The UK’s telecoms regulator, Ofcom, has to oversee all of this and monitor compliance. Undoubtedly, ISPs will have MANY questions for them. However, providers who fail to comply with the new sanction (or a related information retrieval request) face a fine of up to £1m. So out of luck if you just set up a personal WiFi hotspot on your cell phone, but oops.. forgot to check the latest Russian sanctions list and make sure you’re implementing all the right blocks? It would be funny if it wasn’t actual legislation.
Adrian Kennard, chief of ISP Andrews & Arnold (AAISP), said (to blog):
“I can’t stress this enough, we’ve never had an order to block anything or a prior legal obligation to do so, really. It is not, in my view, “reasonable” to expect us (in payment or otherwise) to magically implement such a measure, particularly between the time it is presented to Parliament at 5pm on 27 April 2022 and when it comes into force on 29. April 2022, really. Or even (since it costs a lot) later.
What can we do?
At the push of a button we could block some domains on our DNS servers but the customer doesn’t have to use them so that wouldn’t meet the requirement. And oddly, public DNS providers like 22.214.171.124 and 126.96.36.199 are not subject to this order – why?
In fact, if we had a way to block routing to some IPs (and remember we are not allowed to “overblock” to comply with net neutrality laws), customers are allowed to, and often do, use VPNs, so it actually wouldn’t be effective.
I’m not sure we could take “appropriate” technical measures.
So what do we do?
Well, the first step is that we ask OFCOM for the list of services and see what we get. That’s it for now. To be honest, I don’t expect a list that somehow solves the problem.”
Adrian also suggested that perhaps ISPs could become compliant simply by “[asking] customers nice” not accessing such services, which might be enough to qualify as “reasonable” Step. It is at least no less absurd than expecting anyone offering an internet service – personal or otherwise – to comply with the new legislation. Provided that the provider can first identify with certainty which services the state actually wants to block.
UPDATE 12:29 p.m
The following is an excerpt of a related message sent to carriers by DCMS (government), which adds a bit more context.
The exact limitation will depend on the service being provided, with full details set out in the Statutory Instrument and accompanying rationale. Most relevant to your organization are the requirements for fixed and wireless broadband providers to take reasonable steps to prevent UK users of their service from accessing websites provided by a specific person.

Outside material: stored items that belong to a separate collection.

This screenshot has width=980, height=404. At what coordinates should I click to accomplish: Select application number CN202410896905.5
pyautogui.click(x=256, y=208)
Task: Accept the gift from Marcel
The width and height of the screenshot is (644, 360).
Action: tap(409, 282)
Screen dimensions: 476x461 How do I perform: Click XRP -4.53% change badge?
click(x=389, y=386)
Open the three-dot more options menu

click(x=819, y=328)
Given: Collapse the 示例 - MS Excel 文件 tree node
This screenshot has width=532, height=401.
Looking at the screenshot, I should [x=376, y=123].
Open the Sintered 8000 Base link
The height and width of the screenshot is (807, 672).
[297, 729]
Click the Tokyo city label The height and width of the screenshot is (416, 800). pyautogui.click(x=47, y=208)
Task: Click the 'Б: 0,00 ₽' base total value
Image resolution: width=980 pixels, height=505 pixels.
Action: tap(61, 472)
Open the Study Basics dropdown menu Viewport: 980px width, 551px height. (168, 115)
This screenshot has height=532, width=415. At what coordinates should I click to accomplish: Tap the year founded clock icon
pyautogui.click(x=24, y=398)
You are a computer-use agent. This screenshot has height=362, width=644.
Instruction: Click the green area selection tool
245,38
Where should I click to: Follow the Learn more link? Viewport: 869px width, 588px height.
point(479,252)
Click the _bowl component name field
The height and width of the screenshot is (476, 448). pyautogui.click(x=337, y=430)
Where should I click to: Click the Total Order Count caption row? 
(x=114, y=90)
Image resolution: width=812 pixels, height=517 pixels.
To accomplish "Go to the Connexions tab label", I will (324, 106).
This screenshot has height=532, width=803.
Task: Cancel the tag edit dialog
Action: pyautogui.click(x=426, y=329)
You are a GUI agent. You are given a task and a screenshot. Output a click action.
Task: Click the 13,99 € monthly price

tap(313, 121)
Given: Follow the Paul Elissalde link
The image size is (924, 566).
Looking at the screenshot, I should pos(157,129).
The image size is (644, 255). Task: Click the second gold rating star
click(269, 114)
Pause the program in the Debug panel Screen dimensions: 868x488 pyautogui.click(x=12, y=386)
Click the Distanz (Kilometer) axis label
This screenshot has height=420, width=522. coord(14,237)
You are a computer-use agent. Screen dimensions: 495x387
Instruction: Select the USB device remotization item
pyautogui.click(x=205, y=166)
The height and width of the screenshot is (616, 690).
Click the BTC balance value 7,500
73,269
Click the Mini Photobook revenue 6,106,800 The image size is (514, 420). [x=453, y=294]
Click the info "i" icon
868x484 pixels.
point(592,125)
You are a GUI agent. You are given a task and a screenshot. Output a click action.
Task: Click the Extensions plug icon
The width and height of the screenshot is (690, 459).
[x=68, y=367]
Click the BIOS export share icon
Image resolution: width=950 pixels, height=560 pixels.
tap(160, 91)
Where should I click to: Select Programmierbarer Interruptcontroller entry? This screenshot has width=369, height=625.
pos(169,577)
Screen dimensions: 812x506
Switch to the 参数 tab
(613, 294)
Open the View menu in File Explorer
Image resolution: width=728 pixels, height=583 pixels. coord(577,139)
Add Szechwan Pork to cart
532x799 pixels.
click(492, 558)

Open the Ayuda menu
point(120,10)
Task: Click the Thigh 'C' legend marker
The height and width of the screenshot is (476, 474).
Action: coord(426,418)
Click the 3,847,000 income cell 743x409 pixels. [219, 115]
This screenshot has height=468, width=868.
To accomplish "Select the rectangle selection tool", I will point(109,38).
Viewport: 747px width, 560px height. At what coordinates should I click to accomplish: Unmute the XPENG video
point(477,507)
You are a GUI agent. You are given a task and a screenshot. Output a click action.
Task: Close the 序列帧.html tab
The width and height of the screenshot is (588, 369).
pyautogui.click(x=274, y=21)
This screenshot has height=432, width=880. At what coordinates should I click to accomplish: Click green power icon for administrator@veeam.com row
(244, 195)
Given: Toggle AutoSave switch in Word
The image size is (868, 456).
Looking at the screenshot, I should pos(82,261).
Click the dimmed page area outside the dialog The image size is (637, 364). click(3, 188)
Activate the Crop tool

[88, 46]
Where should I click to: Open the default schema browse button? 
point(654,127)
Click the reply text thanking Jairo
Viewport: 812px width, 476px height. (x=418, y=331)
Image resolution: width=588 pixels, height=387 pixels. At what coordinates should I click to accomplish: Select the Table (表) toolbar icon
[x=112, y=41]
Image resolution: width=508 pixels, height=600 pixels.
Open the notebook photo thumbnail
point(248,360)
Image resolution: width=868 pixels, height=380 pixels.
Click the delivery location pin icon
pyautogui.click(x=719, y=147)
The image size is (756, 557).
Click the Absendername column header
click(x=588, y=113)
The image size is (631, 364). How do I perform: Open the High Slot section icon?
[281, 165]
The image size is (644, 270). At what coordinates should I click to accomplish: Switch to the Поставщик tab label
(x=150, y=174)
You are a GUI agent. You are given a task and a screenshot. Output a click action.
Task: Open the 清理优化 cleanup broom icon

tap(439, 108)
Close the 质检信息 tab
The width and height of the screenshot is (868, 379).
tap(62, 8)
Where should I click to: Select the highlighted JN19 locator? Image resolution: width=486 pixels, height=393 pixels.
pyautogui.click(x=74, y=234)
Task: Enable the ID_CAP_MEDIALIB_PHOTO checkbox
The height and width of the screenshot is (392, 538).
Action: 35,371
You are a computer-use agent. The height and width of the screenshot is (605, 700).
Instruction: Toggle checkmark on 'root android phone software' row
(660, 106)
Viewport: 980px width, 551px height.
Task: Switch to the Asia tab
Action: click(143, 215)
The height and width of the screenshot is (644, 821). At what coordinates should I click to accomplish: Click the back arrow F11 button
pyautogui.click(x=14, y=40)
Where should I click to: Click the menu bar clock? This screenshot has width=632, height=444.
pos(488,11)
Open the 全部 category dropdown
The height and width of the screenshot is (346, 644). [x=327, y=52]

This will likely come in the form of URL or DNS blocking. The restrictions apply to people who have been nominated by the UK Government and we expect the nominations to be announced shortly. The Explanatory Memorandum also designates Ofcom as the designated body responsible for monitoring compliance with the measure and will contact you separately.
We know you may need assistance to ensure sanctions are implemented as smoothly and efficiently as possible.